Scheme 5: Weighted Monthly Change (WMC) for Each Region
The last criteria we discuss in our analyses is the weighted monthly change in the number of actionable items. This single number can summarize the monthly changes in the number of actionable items for all cohorts with different lengths of stay in care. Specifically, first the weighted monthly change within each cohort is calculated by \[\text{WMC}_i= \frac{\text{Average start # actionable items - Average end # actionable items}}{\text{length of stay in care}}\]for the \(i^{th}\) cohort and further compute the arithmetic mean of the \(\text{WMC}_i\) or weight the \(\text{WMC}_i\) by the population size of the cohort. We calculate the unweighted WMC (i.e, taking the simple arithmetic mean first) for each region conditional/unconditional on the clusters and show the results in the Choropleths graphs below.
Observations
- First notice that there are so few observations from the North Central Washington BHO in each cluster that no statistically powerful analysis can be conducted for this region. The region is shown in grey and marked as “NA”.
- For the other regions the difference between WMC within a certain cluster is significant. In particular,
- with regard to Cluster 1, the Salish BHO, Greater Columbia BHO and Spokane County Regional BHO have strength in treating the clients and the King County BHO is performing relatively weaker.

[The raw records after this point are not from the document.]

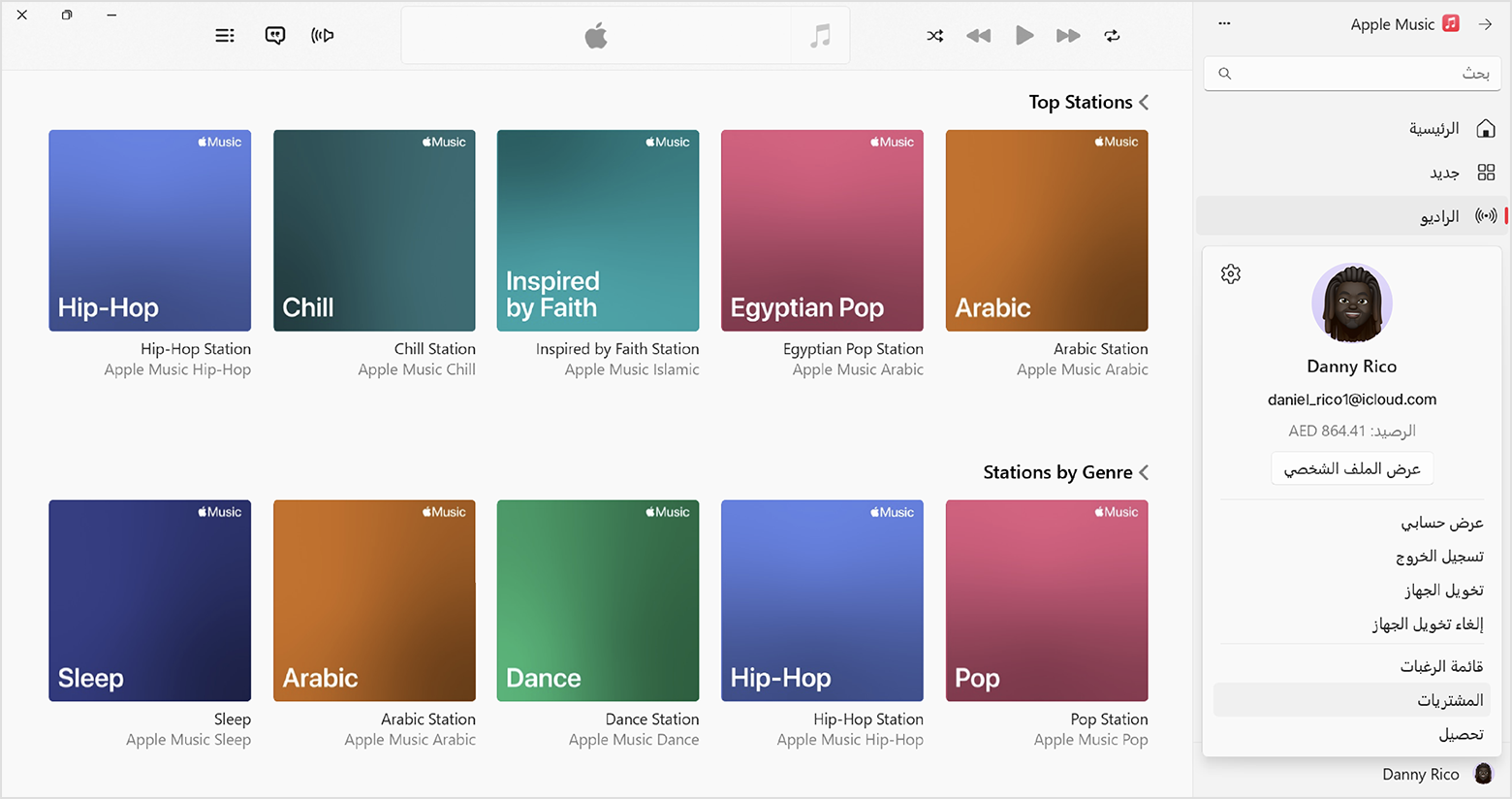The width and height of the screenshot is (1512, 799).
Task: Click the daniel_rico1@icloud.com account email
Action: tap(1351, 399)
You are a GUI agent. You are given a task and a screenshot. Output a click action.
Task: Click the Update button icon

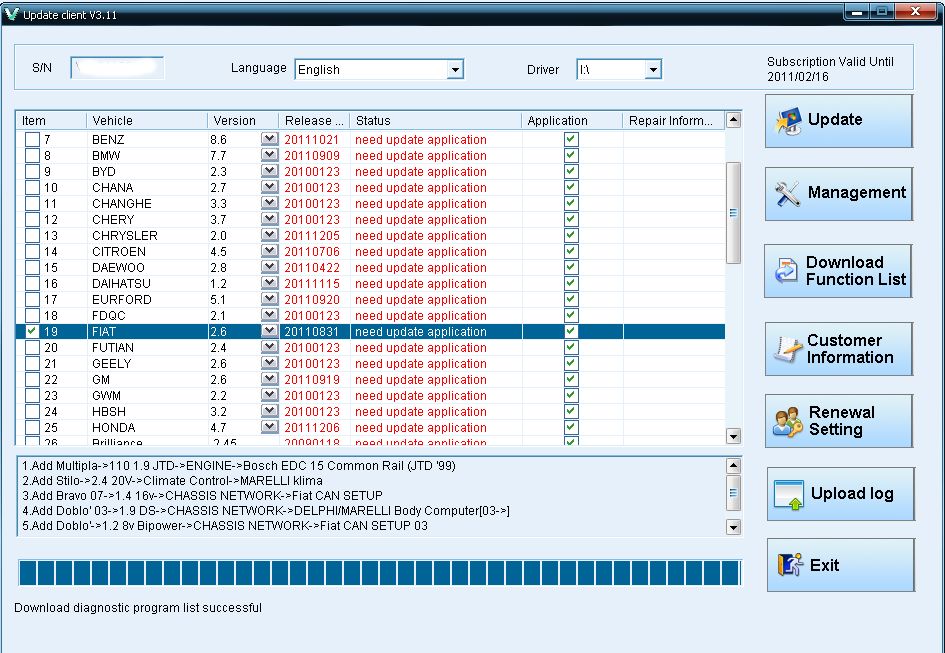click(x=789, y=121)
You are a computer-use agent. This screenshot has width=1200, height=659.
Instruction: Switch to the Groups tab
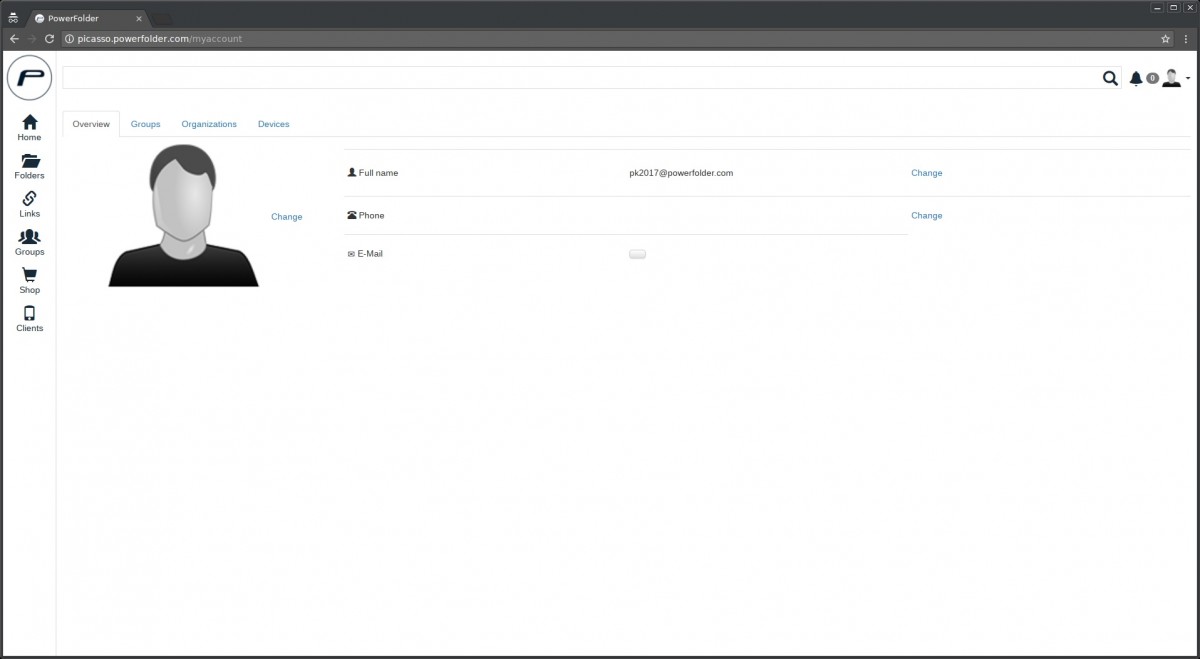145,123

- with regard to Cluster 2, the Greater Columbia BHO, Southwest Washington BHO and Thurston-Mason BHO have strong treatment performance and the King County BHO has relatively weaker performance.

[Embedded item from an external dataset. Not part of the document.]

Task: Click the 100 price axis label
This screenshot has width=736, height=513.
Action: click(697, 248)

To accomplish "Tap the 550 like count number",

- with regard to Cluster 3, the Spokane County Regional BHO is doing particularly good and the King County BHO has relatively weaker performance.
- The difference of WMC among clusters is also significant. For example, the Salish BHO treats best the clients in Cluster 1 while the Great River BHO has best care performance for Cluster 3. This information would serve as a guideline for making better referral and/or placement decision.
Diversity of Prevalence of Each Cluster
We show the differences in the proportions of clients that fall into each cluster for each region.
Conclusion
- The k-means clustering analysis only requires the clients’ information at intake to system of care, rendering itself an ideal tool to facilitate further treatment design and placement decision from the very beginning of the treatment period.
- The clustering results are powerful if combined with down-the-road metrics. In particular in our analyses,
- Scheme 2 and 3 serve as guides for improving current treatment for system actors and clinicians and
- Scheme 5 can potentially facilitate the referral and/or placement decision process.